An $8 billion merger between the gene-sequencing company Illumina and Grail, a maker of early cancer-detection tests, is turning into the test case for a new era of stricter global scrutiny of mergers and acquisitions.
Illumina last week scored a big win over U.S. antitrust regulators in its battle to buy Grail. But on Tuesday, the E.U.’s competition authority blocked the same transaction, although Illumina argues that Grail does not operate in Europe and that the deal should not even be subject to review there, the DealBook newsletter reports.
The decision stems from the first application of a new E.U. antitrust review standard adopted last year, which allows E.U. member states to request scrutiny of a merger even if the companies involved are not concentrated in the eurozone market. The European authorities concluded that the Illumina-Grail merger would stifle innovation and reduce choice in the emerging market for a new kind of cancer-detection test.
The decision stands in sharp contrast to a ruling in the United States last week, when an administrative law judge for the Federal Trade Commission found the deal posed no threat to competition. The agency is appealing.
Resistance to this deal from competition law enforcers around the world comes as members of Congress and health regulators have argued for swift approval on public health grounds, signaling that antitrust is a global matter, even if companies argue that their deals are not.
Illumina has said the merger posed no issues for the bloc: “Grail has no products or customers in Europe,” Francis deSouza, Illumina’s chief executive, told DealBook.

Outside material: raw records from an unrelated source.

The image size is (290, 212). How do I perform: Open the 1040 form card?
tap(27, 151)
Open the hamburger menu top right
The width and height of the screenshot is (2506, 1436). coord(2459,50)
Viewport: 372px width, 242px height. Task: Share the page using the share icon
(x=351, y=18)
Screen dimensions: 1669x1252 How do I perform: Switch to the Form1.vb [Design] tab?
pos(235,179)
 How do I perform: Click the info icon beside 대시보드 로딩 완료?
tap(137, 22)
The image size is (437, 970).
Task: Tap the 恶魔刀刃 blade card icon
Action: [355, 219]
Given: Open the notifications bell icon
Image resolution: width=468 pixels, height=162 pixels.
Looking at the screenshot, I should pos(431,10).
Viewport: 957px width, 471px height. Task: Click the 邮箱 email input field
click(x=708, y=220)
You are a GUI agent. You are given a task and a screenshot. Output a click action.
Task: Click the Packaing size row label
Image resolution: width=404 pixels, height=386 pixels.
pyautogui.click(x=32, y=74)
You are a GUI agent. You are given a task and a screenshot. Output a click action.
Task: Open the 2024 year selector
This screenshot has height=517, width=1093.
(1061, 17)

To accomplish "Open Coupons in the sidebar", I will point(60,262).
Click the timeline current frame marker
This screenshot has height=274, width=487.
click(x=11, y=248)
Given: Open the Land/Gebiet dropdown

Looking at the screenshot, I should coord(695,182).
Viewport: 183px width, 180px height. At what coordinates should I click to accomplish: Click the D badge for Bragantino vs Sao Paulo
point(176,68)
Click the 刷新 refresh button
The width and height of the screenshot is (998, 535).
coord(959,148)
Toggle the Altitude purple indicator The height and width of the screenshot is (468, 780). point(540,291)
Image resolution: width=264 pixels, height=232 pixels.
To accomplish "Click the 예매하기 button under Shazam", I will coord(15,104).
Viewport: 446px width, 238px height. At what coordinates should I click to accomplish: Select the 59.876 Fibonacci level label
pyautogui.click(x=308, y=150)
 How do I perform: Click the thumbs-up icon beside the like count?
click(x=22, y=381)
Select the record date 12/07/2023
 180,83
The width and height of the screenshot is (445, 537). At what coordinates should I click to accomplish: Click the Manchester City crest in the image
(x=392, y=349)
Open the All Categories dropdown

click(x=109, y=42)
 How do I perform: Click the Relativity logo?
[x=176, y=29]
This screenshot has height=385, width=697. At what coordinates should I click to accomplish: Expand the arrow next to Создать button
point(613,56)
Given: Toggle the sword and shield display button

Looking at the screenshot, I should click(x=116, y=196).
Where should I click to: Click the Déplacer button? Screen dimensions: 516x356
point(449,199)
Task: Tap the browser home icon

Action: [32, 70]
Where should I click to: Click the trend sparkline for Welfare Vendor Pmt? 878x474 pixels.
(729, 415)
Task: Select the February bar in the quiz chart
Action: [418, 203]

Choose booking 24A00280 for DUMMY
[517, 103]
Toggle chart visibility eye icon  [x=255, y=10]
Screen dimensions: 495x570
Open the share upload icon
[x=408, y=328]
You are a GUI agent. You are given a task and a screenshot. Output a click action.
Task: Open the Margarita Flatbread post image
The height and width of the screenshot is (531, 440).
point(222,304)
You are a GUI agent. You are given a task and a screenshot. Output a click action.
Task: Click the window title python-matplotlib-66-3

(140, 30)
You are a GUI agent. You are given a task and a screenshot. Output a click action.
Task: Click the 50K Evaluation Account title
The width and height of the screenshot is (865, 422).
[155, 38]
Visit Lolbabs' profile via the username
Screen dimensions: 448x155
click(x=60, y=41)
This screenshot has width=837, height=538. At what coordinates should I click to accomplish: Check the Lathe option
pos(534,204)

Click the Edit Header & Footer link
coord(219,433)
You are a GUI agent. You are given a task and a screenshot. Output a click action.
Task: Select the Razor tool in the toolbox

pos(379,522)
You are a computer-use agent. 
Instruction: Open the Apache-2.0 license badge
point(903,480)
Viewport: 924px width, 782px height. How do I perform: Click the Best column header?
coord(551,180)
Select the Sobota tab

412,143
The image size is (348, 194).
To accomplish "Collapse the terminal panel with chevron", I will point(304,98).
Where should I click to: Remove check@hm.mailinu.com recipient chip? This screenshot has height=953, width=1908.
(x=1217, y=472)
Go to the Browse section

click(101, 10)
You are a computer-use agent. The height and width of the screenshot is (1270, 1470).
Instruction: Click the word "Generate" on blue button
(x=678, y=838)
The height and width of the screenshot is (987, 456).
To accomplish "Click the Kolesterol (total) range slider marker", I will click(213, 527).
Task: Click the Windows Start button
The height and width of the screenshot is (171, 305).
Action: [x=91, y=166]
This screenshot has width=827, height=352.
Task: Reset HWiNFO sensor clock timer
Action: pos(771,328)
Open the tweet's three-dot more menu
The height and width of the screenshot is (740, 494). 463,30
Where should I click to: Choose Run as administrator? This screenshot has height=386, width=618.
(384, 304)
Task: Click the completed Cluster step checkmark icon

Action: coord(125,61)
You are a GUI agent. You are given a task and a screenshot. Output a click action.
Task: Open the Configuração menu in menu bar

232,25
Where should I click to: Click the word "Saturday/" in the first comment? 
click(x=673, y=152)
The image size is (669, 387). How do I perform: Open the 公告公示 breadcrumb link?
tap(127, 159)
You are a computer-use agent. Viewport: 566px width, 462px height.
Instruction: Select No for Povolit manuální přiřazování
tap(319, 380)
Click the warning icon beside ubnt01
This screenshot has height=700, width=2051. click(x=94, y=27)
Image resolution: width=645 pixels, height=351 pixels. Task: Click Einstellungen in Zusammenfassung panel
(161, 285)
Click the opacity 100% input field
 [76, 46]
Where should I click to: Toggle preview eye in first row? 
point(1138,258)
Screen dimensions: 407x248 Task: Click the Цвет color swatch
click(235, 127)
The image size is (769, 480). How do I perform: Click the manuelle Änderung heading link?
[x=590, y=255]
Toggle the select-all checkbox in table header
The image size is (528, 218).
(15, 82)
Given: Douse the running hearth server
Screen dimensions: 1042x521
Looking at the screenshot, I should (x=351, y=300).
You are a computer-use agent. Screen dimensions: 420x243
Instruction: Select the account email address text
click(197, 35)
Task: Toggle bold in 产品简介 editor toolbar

He is also acutely aware of the fact that it may not matter if the E.U.’s precedent holds. Illumina is preparing for all scenarios, including divesting Grail, which it formally acquired last year despite continuing antitrust reviews by U.S. and the E.U. regulators and it will appeal both this E.U. ruling and the previous one that gave the European Commission jurisdiction in the matter.
As it stands, it appears “any country” could assert jurisdiction over any business, regardless of whether it operates in a region, Mr. DeSouza said, adding, “We think everyone needs clarity.”